* **Text passage**:
====

Taylor Swift, Gameday, and Church

Taylor Swift’s concert tour has generated significant attention with heartwarming stories of supportive parents, marriage proposals, and the like, along with lots of memes. One author compared the experience with group singing in worship settings, calling the concert “The Church of Taylor Swift”. The post certainly touches on an important element within both Taylor Swift concerts and congregational worship, the experience of group singing. However, thinking critically about who creates the comparison, based on what assumptions, and for what ends (which my students hear a lot).

====

* **Supplied data**:

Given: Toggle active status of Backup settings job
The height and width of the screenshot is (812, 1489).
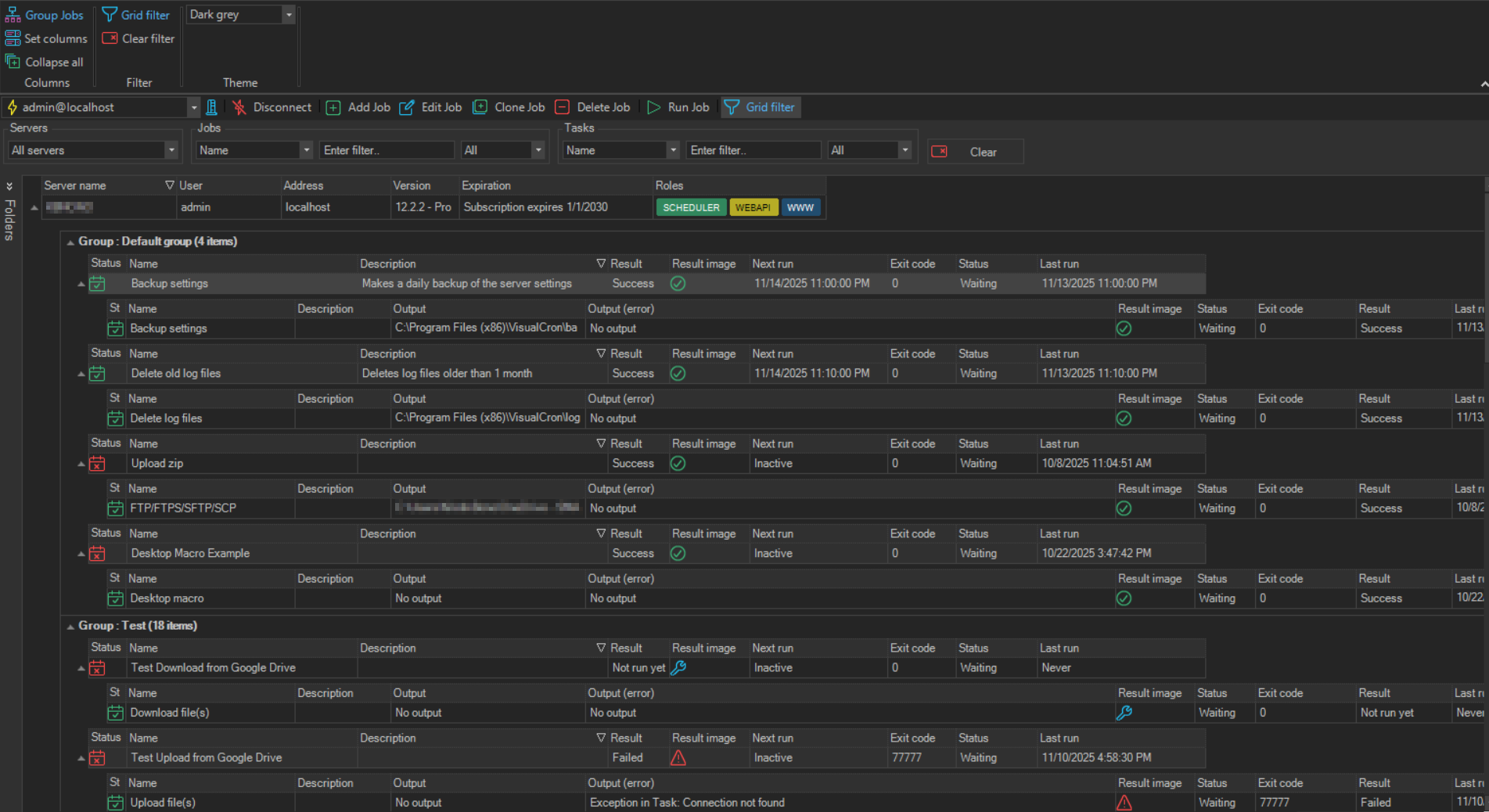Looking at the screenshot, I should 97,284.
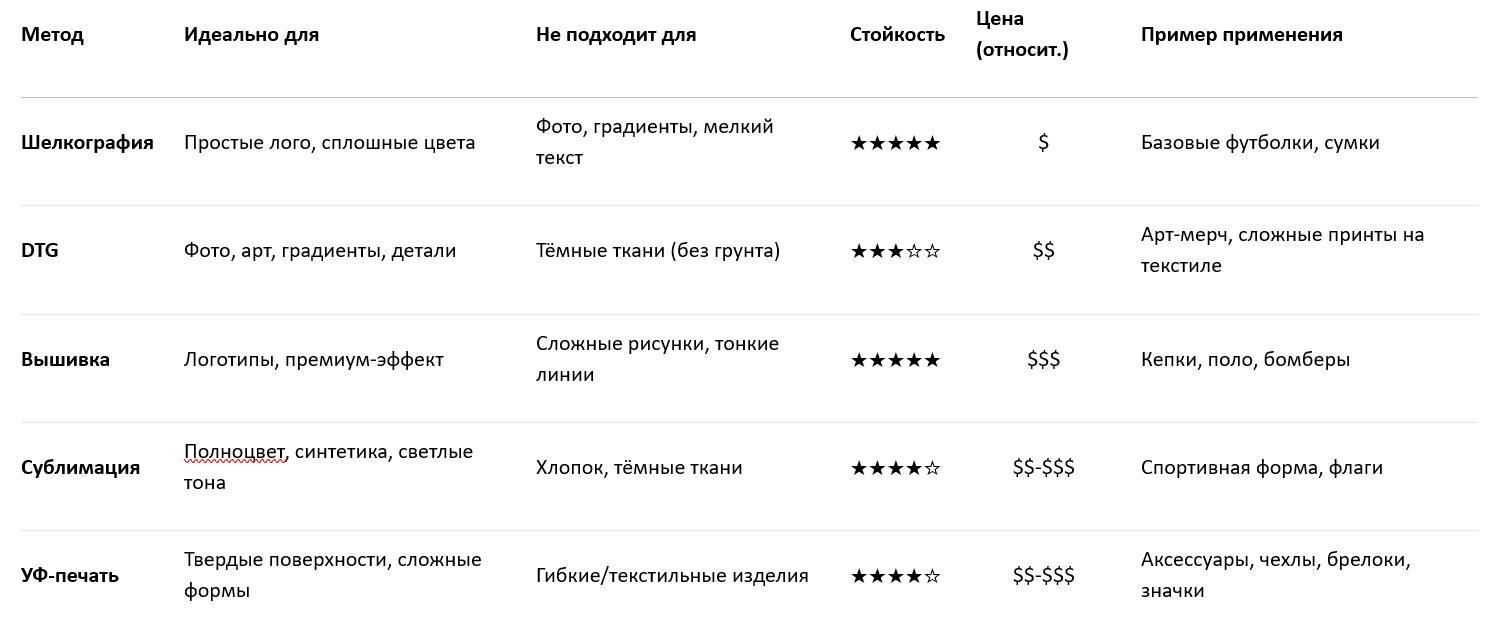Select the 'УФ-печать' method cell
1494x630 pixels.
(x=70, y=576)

====

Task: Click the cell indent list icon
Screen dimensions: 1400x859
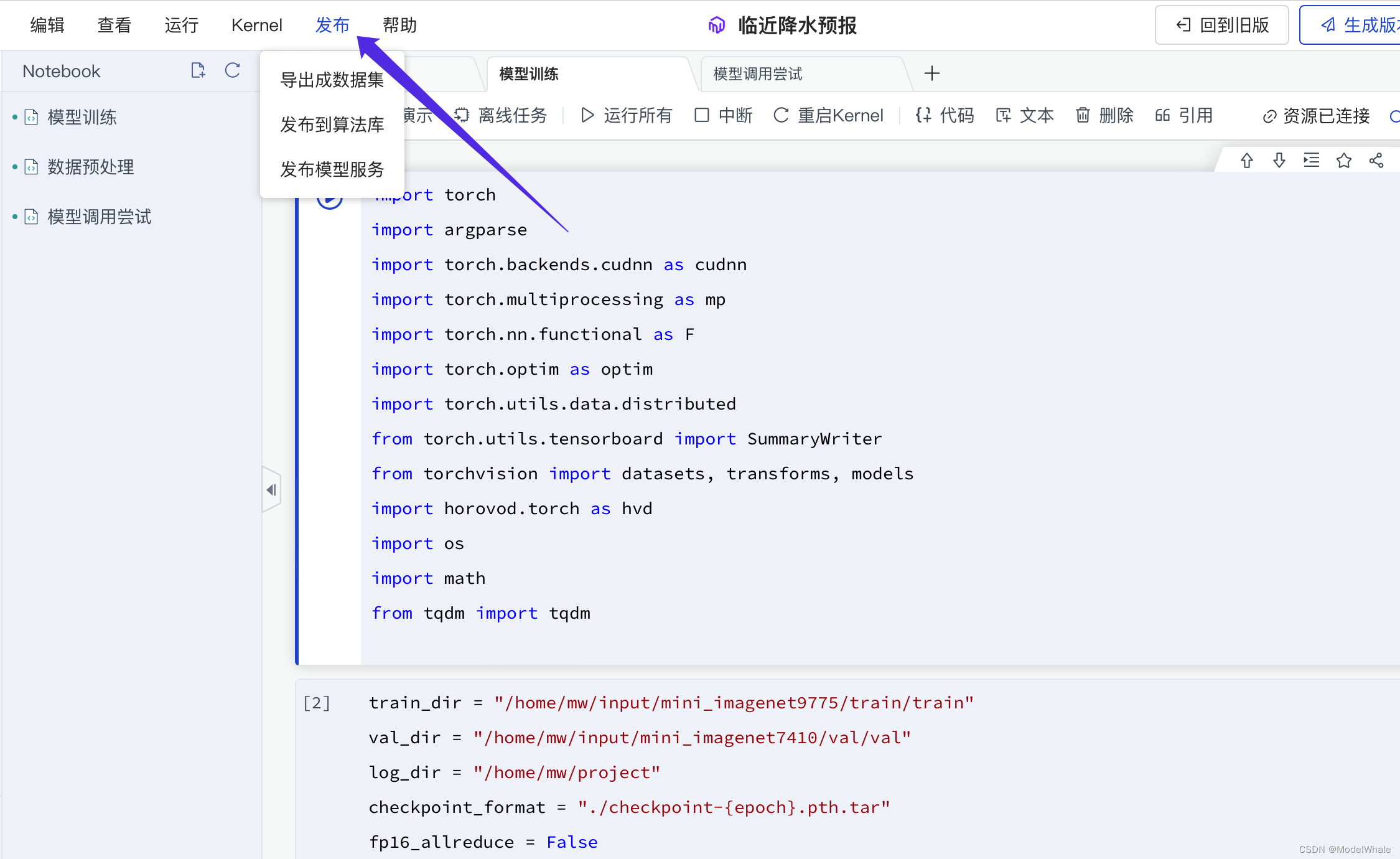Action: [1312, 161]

====

* **Exercise**:
Continue the essay on Taylor Swift concerts and congregational worship from its final sentence.

* **Result of the task**:
In this case, the “Church of Taylor Swift” fits into a long tradition of recognizing other elements of culture as resembling religion. Baseball, Coca-Cola, and many other aspects of life are “like” religion in their ritualized practices, collective experiences, and even views of life and the world, according to many scholars of religion. I have certainly used the experience of Alabama football, such as the festivities of Gameday in Tuscaloosa and its forms of dress, venerated figures, and assertions of a group connection across time and space, as common elements with things commonly labeled religion. My goal is to push students to consider how some people want to separate religion from other, similar aspects of life, and this work often serves to elevate religion and guarantee (in some contexts) special benefits. In the US for example, we have the right to the free exercise of religion, but not the free exercise of college fandom.

What struck me, as I read the Taylor Swift piece, is the one-sided nature of these comparisons. Typically, people assert that something nonreligious functions in the way religion does, at least in certain respects. But what happens if we flip it. Rather than saying Taylor Swift concerts or Alabama football Gamedays are “like religion,” maybe we should also say that going to a congregational gathering, with singing, particular attire, identifying statements, etc., is like Gameday. The experience of singing hymns or praise songs is a (somewhat pale) reflection of the experience of singing the Alabama Fight Song, everyone standing, arms waving, voices in enthusiastic unison.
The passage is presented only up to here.